• **Assignment**
The required output is the exact run of lines below that opens at the line with "Viewport: 828px width, 712px height." and closes at the line with "You are a computer-use agent. Screen dimensions: 463x375".

• **Record excerpts**
----

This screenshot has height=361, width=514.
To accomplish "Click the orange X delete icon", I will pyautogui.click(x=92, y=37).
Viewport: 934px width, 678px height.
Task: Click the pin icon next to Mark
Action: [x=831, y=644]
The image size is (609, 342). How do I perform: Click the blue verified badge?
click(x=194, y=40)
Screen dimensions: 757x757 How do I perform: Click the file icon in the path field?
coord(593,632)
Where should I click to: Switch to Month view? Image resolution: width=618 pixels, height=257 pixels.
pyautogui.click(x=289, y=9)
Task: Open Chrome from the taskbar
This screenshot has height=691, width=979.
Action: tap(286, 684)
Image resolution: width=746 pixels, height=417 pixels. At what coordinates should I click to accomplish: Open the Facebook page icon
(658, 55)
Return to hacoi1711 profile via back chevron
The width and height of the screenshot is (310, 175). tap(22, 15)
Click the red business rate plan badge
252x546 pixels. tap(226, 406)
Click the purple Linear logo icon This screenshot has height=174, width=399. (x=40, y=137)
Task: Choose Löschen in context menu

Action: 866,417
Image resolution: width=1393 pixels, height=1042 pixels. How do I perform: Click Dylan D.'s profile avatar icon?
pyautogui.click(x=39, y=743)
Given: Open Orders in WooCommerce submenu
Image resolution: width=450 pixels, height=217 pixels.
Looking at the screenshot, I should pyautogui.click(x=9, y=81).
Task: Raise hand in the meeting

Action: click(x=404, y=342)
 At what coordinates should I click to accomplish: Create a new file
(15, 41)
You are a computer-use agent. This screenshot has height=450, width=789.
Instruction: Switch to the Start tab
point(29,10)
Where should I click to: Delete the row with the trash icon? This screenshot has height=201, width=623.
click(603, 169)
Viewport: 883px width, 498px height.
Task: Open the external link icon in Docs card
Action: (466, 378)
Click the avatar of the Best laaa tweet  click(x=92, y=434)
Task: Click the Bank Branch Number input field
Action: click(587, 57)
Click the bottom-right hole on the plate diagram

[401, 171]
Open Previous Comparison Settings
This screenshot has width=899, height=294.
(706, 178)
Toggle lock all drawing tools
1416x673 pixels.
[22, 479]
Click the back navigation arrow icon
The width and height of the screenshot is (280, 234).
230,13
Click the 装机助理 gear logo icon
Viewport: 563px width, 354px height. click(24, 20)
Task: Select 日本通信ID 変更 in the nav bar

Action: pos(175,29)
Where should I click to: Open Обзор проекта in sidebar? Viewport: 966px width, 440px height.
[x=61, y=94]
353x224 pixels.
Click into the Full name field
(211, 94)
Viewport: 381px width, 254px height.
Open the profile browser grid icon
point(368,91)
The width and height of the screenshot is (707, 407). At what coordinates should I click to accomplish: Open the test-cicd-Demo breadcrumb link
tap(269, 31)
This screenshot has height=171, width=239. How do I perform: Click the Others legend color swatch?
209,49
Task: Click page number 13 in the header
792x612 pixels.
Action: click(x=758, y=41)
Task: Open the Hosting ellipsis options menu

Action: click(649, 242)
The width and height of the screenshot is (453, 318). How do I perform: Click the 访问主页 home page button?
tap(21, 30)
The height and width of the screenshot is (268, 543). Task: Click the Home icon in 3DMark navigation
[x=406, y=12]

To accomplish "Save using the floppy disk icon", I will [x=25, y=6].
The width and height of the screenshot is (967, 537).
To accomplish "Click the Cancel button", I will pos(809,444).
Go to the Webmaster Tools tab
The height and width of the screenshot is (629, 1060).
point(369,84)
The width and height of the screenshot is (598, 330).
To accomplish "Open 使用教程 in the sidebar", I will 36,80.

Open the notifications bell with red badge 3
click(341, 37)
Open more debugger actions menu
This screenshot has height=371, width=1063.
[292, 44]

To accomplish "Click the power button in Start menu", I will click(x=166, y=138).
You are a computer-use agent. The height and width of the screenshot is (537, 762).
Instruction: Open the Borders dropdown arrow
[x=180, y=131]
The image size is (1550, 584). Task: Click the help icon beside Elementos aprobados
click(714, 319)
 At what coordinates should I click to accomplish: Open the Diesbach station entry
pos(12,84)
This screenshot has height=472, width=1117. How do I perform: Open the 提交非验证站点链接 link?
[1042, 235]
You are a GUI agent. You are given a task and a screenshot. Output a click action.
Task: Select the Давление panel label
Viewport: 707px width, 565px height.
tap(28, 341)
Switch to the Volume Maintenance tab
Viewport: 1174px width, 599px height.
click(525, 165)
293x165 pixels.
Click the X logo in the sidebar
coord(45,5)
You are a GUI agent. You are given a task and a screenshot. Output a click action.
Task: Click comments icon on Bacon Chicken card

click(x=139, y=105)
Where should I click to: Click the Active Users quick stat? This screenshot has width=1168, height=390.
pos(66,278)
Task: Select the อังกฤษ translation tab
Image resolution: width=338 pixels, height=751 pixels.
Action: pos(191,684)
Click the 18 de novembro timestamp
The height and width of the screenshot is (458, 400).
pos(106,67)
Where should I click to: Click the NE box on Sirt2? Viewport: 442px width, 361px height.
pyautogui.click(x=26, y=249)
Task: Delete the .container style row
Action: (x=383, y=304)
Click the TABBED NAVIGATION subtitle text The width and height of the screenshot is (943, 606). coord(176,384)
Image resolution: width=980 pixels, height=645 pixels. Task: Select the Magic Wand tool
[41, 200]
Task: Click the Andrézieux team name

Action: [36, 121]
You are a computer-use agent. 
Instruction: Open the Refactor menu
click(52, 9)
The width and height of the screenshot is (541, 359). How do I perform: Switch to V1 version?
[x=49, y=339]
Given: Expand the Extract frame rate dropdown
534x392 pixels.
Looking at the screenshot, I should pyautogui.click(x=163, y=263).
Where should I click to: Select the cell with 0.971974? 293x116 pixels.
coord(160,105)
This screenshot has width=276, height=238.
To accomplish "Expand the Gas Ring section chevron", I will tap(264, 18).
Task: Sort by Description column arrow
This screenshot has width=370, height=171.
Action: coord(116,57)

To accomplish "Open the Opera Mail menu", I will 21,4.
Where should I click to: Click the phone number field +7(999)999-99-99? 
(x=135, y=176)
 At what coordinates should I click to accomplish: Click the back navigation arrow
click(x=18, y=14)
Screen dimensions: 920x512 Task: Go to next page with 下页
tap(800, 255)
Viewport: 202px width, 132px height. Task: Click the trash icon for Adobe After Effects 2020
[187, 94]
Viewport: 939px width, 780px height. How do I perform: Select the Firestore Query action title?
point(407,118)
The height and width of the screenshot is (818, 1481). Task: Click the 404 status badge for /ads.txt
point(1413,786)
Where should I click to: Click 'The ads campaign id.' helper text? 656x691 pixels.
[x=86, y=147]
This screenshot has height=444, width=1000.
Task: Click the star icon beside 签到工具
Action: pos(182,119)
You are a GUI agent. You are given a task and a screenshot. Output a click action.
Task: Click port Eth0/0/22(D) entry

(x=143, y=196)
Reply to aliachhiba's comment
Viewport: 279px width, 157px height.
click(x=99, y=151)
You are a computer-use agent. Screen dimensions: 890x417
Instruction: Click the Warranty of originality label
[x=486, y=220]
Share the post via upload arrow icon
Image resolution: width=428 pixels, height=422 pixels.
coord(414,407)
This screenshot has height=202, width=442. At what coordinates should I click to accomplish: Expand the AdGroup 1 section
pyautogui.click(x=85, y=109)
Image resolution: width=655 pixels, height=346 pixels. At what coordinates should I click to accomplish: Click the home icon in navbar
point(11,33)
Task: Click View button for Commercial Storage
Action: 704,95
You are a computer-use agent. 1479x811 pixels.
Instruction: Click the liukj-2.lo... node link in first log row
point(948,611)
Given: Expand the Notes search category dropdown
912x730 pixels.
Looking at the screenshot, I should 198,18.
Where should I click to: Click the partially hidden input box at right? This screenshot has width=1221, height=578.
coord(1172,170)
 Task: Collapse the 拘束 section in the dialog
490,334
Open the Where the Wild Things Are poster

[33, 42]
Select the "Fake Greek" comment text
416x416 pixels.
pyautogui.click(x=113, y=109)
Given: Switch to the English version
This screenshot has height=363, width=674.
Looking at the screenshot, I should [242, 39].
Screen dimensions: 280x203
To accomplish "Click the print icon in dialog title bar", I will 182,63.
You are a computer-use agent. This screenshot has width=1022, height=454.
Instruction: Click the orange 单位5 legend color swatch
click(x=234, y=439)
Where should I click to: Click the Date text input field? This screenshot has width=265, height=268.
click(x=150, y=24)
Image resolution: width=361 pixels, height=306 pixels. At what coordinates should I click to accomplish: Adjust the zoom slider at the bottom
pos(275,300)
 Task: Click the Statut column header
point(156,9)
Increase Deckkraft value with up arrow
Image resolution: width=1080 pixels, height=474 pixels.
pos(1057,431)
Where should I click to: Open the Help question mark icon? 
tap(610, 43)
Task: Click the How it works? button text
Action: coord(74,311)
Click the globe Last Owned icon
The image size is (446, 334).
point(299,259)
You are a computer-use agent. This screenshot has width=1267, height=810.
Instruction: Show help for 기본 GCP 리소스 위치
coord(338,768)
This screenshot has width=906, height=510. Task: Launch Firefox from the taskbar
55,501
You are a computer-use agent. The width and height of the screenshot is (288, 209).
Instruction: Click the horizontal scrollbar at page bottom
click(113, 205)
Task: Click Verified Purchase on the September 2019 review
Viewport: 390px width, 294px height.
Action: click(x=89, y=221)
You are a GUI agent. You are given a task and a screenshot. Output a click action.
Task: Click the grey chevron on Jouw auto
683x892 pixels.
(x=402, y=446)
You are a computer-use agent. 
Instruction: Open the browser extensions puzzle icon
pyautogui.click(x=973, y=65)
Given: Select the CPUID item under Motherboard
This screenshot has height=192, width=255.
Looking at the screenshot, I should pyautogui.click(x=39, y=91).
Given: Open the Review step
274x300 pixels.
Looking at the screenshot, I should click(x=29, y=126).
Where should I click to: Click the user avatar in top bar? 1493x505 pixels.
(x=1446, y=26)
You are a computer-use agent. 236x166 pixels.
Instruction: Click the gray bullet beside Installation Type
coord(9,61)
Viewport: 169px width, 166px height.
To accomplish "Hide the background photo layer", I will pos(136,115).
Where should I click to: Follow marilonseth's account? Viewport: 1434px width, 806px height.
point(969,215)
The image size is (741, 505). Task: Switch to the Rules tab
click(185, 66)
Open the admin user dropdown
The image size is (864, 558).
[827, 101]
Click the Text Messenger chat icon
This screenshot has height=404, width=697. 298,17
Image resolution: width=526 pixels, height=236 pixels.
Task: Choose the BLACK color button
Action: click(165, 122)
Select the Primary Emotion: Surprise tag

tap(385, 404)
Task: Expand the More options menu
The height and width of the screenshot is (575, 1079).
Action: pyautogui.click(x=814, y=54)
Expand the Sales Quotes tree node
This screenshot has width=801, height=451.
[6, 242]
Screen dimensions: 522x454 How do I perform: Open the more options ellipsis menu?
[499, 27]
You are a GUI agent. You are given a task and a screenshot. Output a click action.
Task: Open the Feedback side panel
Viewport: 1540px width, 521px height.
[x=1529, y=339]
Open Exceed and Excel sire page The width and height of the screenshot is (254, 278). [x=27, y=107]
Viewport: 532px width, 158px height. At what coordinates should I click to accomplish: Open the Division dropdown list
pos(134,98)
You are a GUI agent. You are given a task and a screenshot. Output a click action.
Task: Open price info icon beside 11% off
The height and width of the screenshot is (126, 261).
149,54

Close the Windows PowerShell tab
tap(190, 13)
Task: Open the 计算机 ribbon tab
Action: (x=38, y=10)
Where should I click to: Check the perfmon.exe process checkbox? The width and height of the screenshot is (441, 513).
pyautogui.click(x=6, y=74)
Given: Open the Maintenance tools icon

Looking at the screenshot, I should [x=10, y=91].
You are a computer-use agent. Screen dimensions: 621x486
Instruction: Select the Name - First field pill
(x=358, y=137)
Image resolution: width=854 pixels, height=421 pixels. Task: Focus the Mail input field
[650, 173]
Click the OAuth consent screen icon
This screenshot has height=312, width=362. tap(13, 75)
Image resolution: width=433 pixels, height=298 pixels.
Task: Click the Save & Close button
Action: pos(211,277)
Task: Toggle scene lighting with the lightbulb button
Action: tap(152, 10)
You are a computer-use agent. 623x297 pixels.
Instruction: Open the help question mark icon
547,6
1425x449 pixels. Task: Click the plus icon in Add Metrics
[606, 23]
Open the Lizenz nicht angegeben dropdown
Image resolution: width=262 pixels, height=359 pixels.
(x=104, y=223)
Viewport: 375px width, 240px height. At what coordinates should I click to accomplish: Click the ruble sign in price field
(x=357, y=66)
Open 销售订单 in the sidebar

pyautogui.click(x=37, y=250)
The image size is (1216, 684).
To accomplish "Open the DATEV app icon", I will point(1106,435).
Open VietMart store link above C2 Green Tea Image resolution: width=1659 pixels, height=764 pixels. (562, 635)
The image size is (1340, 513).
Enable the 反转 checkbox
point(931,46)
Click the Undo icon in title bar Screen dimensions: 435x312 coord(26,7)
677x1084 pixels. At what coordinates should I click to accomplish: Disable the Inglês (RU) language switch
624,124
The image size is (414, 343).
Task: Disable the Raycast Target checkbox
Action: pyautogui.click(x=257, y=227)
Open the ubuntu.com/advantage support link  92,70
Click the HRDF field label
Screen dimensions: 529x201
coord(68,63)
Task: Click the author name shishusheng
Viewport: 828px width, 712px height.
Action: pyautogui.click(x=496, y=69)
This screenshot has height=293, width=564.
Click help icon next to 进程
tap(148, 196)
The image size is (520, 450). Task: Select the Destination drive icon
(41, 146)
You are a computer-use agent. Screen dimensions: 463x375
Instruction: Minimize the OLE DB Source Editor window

----

• **Solved exercise**
Viewport: 828px width, 712px height.
Action: pyautogui.click(x=496, y=69)
This screenshot has height=293, width=564.
Click help icon next to 进程
tap(148, 196)
The image size is (520, 450). Task: Select the Destination drive icon
(41, 146)
You are a computer-use agent. Screen dimensions: 463x375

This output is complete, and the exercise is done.